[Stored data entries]
###
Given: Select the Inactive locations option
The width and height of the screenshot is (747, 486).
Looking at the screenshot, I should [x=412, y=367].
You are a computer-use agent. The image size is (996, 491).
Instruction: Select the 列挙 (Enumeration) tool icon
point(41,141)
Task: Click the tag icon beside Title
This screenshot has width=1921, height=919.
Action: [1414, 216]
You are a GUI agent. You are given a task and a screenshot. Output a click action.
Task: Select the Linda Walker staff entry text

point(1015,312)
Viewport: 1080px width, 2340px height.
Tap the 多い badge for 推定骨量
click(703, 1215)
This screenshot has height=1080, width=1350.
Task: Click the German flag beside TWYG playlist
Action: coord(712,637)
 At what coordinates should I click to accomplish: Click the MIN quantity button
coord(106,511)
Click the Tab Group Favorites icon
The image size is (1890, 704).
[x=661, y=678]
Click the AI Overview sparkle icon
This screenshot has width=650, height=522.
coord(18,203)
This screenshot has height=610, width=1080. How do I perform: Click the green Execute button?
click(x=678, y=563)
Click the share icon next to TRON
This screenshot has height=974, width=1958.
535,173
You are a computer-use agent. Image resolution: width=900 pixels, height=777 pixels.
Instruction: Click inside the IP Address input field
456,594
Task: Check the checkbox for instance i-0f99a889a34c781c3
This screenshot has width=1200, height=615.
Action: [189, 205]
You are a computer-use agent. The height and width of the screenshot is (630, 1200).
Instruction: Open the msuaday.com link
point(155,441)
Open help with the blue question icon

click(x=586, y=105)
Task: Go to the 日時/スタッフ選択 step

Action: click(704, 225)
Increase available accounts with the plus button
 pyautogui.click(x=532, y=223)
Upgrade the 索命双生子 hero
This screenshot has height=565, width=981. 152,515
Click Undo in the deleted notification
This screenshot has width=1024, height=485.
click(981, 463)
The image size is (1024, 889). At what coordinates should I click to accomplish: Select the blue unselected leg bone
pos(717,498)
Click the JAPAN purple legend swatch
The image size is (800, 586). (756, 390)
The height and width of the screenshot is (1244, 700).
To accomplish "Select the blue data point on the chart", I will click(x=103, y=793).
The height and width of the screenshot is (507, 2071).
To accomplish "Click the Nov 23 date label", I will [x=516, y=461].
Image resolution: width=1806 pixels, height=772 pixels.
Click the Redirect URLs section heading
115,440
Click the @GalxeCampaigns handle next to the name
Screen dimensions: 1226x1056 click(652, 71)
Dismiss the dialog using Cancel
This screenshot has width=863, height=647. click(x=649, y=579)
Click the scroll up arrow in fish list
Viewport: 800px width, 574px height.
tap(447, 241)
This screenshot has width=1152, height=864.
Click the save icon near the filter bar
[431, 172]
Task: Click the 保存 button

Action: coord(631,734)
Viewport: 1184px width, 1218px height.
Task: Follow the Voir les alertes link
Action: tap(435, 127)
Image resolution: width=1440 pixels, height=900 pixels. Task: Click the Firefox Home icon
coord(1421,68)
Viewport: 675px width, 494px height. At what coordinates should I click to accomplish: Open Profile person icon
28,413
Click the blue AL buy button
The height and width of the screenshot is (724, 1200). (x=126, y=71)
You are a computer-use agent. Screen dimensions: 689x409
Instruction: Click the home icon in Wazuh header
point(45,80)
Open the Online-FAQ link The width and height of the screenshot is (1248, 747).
###
Report every line of the data above that contains the string "agent" by copying it in full.

RESULT OF THE EXERCISE:
You are a computer-use agent. The image size is (996, 491).
You are a GUI agent. You are given a task and a screenshot. Output a click action.
You are a computer-use agent. Image resolution: width=900 pixels, height=777 pixels.
You are a computer-use agent. The height and width of the screenshot is (630, 1200).
You are a computer-use agent. Screen dimensions: 689x409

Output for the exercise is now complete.